Bob Lind, Published April 21 2013
Lind: Grandfather gives scammer a shock
Arnold Strom, Moorhead, got such a call recently.
The caller said Arnie’s grandson was in jail and Arnie should send $150 to spring him.
How did Arnie handle it?
“Nah,” he told the caller. “My grandson is no good and never has been,” and hung up.
Neighbors would love to have seen the look on that scammer’s face when he heard that.
Way to go, Arnie.
And by the way, his grandson actually is a good kid.
Neighbors has carried several items about the old Dakota Business College in Fargo, its penmanship classes and F. Leland Watkins, the college’s founder.
Bill Treumann, St.
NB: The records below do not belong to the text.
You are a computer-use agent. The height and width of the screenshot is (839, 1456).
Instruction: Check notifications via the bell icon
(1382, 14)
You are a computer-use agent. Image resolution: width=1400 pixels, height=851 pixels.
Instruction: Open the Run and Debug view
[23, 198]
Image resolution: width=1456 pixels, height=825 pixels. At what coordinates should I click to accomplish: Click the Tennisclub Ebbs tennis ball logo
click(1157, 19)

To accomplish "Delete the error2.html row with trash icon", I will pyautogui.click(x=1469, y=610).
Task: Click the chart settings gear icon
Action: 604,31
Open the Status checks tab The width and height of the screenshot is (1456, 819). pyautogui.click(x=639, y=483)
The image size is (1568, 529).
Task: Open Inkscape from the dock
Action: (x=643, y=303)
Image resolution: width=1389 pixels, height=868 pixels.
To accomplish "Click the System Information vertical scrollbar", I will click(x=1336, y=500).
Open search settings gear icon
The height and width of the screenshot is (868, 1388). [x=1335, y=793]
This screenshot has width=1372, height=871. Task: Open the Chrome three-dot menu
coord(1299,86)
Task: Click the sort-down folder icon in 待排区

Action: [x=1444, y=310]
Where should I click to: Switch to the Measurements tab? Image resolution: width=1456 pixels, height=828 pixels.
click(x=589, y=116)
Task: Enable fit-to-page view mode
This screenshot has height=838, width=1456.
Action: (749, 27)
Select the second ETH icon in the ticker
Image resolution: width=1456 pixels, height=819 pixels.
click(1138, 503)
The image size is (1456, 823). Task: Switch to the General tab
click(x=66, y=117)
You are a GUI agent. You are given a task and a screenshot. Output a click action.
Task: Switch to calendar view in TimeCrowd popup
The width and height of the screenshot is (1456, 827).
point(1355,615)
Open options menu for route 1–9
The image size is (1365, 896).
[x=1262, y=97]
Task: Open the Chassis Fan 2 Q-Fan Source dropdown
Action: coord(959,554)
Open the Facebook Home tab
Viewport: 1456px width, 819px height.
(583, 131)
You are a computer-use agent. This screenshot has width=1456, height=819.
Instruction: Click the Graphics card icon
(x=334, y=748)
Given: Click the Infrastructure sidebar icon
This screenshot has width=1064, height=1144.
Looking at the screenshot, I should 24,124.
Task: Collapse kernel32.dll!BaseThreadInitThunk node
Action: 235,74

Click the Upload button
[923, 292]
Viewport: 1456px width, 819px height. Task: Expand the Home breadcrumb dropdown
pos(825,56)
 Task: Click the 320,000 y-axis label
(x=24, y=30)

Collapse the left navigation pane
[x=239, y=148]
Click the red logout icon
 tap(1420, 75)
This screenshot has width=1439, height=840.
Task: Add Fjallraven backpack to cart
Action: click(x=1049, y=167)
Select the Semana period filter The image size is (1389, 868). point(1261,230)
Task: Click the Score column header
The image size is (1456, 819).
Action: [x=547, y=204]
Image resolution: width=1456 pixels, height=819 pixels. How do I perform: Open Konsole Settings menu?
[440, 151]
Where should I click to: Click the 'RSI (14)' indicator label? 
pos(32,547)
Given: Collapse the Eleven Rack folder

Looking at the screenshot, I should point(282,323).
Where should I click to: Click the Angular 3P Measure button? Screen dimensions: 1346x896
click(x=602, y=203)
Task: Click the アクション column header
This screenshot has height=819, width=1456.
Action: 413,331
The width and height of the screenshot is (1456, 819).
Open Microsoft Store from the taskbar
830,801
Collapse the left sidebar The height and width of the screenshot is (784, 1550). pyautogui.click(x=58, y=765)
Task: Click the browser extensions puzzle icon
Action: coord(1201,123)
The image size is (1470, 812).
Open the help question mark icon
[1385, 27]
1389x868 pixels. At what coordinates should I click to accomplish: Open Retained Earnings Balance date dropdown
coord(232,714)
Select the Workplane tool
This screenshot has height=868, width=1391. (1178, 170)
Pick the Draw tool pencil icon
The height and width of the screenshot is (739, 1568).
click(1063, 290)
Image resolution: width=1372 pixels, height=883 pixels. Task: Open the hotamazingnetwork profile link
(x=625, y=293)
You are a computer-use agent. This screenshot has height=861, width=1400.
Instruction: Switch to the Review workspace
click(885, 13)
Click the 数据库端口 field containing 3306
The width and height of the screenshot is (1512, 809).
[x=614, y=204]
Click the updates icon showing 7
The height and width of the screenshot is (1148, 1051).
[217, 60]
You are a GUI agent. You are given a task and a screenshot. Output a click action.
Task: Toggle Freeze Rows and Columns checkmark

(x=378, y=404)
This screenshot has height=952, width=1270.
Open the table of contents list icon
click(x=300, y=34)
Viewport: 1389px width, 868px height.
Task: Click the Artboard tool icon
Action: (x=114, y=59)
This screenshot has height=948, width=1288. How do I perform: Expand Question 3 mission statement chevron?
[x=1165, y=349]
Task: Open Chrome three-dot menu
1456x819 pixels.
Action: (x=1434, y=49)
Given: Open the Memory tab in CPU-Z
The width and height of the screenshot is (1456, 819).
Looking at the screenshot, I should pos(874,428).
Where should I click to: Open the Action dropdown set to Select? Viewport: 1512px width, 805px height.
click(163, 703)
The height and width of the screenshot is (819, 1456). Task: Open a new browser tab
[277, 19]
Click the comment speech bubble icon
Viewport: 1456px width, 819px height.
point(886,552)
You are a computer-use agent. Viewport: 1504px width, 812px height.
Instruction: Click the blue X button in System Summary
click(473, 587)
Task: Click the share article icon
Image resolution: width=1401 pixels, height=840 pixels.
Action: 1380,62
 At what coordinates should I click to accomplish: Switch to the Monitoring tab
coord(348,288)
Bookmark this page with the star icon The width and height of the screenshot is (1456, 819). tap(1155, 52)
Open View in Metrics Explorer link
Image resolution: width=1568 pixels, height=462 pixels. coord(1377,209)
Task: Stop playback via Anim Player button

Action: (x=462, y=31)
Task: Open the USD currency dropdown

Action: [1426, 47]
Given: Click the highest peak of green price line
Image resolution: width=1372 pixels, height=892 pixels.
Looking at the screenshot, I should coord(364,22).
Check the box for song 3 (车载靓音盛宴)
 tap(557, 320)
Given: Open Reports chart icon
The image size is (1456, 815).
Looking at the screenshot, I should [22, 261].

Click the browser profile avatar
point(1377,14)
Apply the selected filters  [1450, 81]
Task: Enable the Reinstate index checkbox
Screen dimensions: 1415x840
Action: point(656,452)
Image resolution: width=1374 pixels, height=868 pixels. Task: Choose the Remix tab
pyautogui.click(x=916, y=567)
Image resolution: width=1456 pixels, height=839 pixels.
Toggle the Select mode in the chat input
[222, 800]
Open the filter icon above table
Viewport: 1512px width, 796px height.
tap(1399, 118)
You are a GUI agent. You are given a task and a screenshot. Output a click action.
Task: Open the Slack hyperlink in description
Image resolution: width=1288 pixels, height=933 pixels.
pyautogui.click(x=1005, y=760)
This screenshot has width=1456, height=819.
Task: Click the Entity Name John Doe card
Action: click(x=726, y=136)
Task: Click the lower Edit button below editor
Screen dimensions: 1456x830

Paul, writes that while he doesn’t recall all the details, “When my first wife Genevieve died in 1946, I complied with advice I was given to hire Watkins to hand-write individual notices of some sort concerning her death. In retrospect, it is surprising that he was available, for he must have been wealthy by that time.
“Watkins insisted a proper business letter should show respect for the intended recipient by being written in beautiful handwriting,” Bill says. “I wonder how long it was before students at DBC were taught to type?
“It is surprising that as late as 1952 he was writing come-ons to new high school graduates. He must have been about 90 then.”
Close to it. Watkins was almost 89 and still serving as president of DBC when he died in 1958.